Le tournant de Ramstein
C’est sur la base américaine de Ramstein, en Allemagne, que le tournant a été pris et officialisé. Le 26 avril dernier, une quarantaine de pays y étaient rassemblés à l’initiative de Washington. Réunissant la plupart des membres de l’OTAN et de l’UE, mais également un certain nombre d’autres États proches (Australie, Corée du Sud, Israël, Japon, Kenya, Maroc, Tunisie…), ce conclave totalement inédit, appelé désormais à se tenir tous les mois, avait pour objectif premier de faire le bilan de deux mois de conflit et d’évaluer les besoins afférents de l’Ukraine. Deux jours auparavant, le secrétaire d’État (Antony Blinken) et le secrétaire à la défense (Lloyd Austin) s’étaient rendus à Kiev, et ce déplacement semble les avoir confortés dans leur conviction que l’Ukraine peut désormais gagner cette guerre.

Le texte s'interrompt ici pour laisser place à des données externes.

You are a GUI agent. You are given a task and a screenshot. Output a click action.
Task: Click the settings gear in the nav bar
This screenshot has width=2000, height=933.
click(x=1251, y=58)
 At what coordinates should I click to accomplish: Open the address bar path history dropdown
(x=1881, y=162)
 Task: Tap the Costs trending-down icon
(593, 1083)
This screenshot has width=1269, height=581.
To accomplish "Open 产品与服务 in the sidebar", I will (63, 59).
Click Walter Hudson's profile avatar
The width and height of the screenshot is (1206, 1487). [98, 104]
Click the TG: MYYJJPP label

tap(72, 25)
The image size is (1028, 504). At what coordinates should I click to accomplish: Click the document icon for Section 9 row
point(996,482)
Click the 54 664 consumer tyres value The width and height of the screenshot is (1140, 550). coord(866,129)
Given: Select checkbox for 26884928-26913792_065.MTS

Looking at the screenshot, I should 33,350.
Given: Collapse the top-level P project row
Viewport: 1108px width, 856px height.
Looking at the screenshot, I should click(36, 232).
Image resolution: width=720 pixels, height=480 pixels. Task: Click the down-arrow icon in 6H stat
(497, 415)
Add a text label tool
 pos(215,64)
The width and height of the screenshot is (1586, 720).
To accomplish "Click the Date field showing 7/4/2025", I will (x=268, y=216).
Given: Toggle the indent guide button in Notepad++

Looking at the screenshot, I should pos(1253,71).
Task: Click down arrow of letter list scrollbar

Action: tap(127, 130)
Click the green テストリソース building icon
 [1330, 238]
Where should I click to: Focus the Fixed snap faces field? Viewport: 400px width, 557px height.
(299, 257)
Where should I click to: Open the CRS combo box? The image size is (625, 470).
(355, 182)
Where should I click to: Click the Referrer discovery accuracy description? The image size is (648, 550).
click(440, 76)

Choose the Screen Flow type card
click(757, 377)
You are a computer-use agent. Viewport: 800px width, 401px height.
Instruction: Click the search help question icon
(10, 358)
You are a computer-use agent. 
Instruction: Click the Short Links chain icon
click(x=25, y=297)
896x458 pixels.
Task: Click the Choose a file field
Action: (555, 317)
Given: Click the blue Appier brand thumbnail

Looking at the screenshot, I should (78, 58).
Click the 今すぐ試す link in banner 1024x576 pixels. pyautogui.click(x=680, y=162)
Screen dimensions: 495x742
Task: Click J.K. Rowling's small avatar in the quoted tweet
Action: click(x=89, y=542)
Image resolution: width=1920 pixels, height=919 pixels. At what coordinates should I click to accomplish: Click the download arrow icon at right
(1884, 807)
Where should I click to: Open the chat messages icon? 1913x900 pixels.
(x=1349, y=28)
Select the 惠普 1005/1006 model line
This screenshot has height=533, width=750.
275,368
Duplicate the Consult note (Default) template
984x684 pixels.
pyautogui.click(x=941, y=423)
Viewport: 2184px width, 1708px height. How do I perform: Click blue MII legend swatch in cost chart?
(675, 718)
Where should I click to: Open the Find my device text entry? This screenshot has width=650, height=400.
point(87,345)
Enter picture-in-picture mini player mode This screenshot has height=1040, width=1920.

Ce constat a dominé les débats de la réunion de Ramstein, et inspiré les décisions à prendre pour mettre en œuvre désormais un appui offensif à Kiev. Maître des cérémonies, Lloyd Austin a expliqué que les pays, qui soutiennent l’Ukraine, devaient non seulement accroitre leur aide, mais l’accélérer. De fait, un véritable pont aérien de livraisons permanentes vers Kiev est en train de se mettre en place, et de toute évidence les alliés de l’Ukraine passent à l’offensive.
Cette posture se traduit par un changement de rapports et de ton à l’égard de Moscou. On se souvient qu’il y a encore un mois, les propos de Joe Biden décrivant Vladimir Poutine comme un « criminel de guerre » puis comme « un dirigeant qui ne pouvait rester au pouvoir » avaient presque été perçus comme des dérapages du locataire de la Maison-Blanche, au demeurant connu pour ses gaffes. Il est vrai que les découvertes macabres qui ont suivi la libération de Boutcha et d’Irpin ont depuis conforté ces déclarations, détériorant l’image du leader russe.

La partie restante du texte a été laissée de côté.